Goal of the exercise: Can you recast the lines of these entries as a JSON list of strings, one string per line, leaving out blank lines and the pictures?

Data provided:
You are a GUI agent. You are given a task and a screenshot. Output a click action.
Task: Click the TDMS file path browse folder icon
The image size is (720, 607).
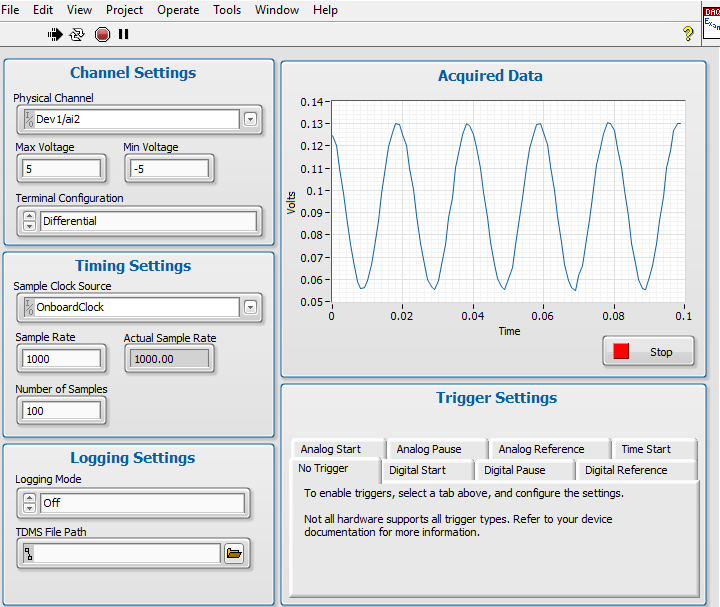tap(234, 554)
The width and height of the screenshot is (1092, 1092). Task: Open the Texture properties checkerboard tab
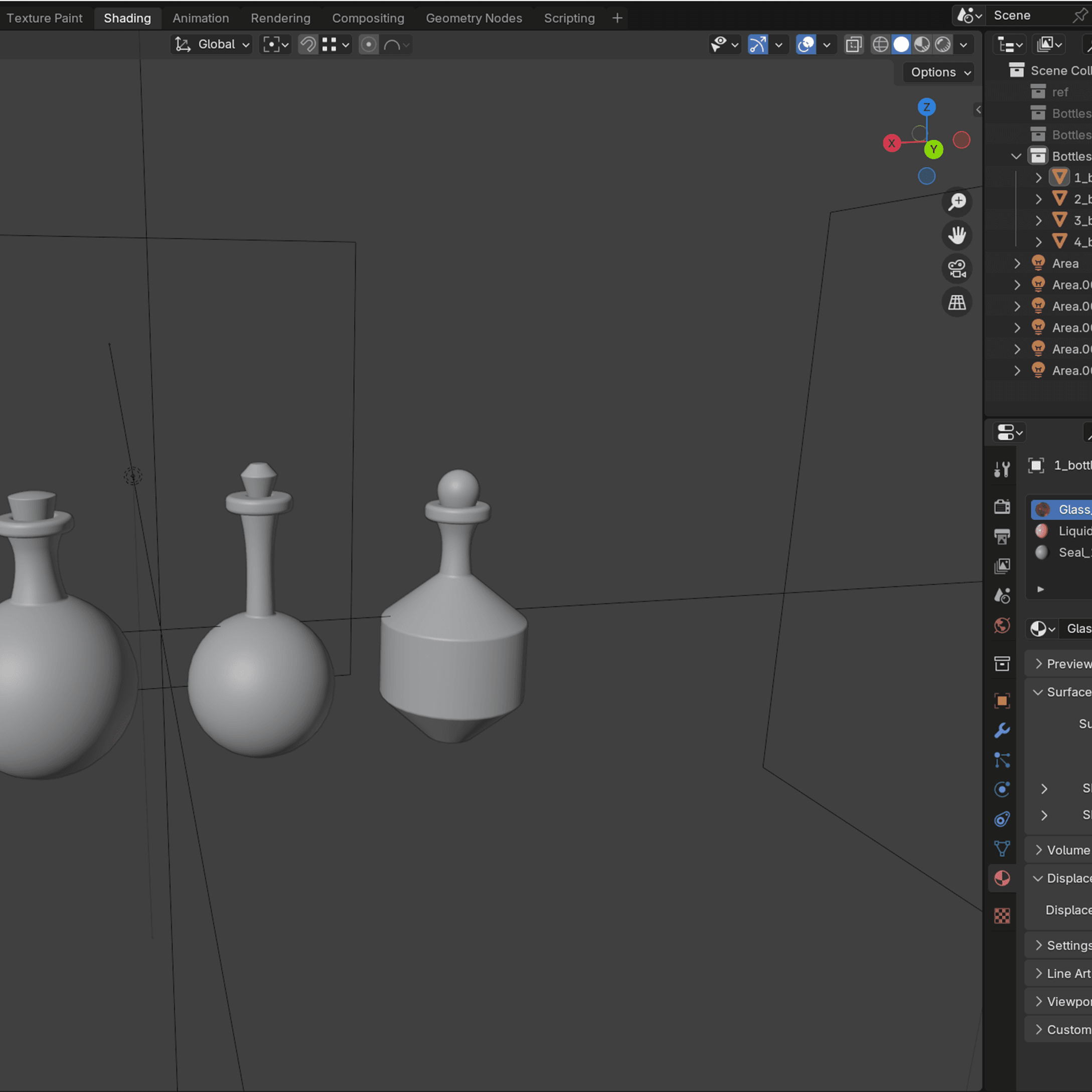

Output for this task:
[
  "You are a GUI agent. You are given a task and a screenshot. Output a click action.",
  "Task: Click the TDMS file path browse folder icon",
  "The image size is (720, 607).",
  "tap(234, 554)",
  "The width and height of the screenshot is (1092, 1092). Task: Open the Texture properties checkerboard tab"
]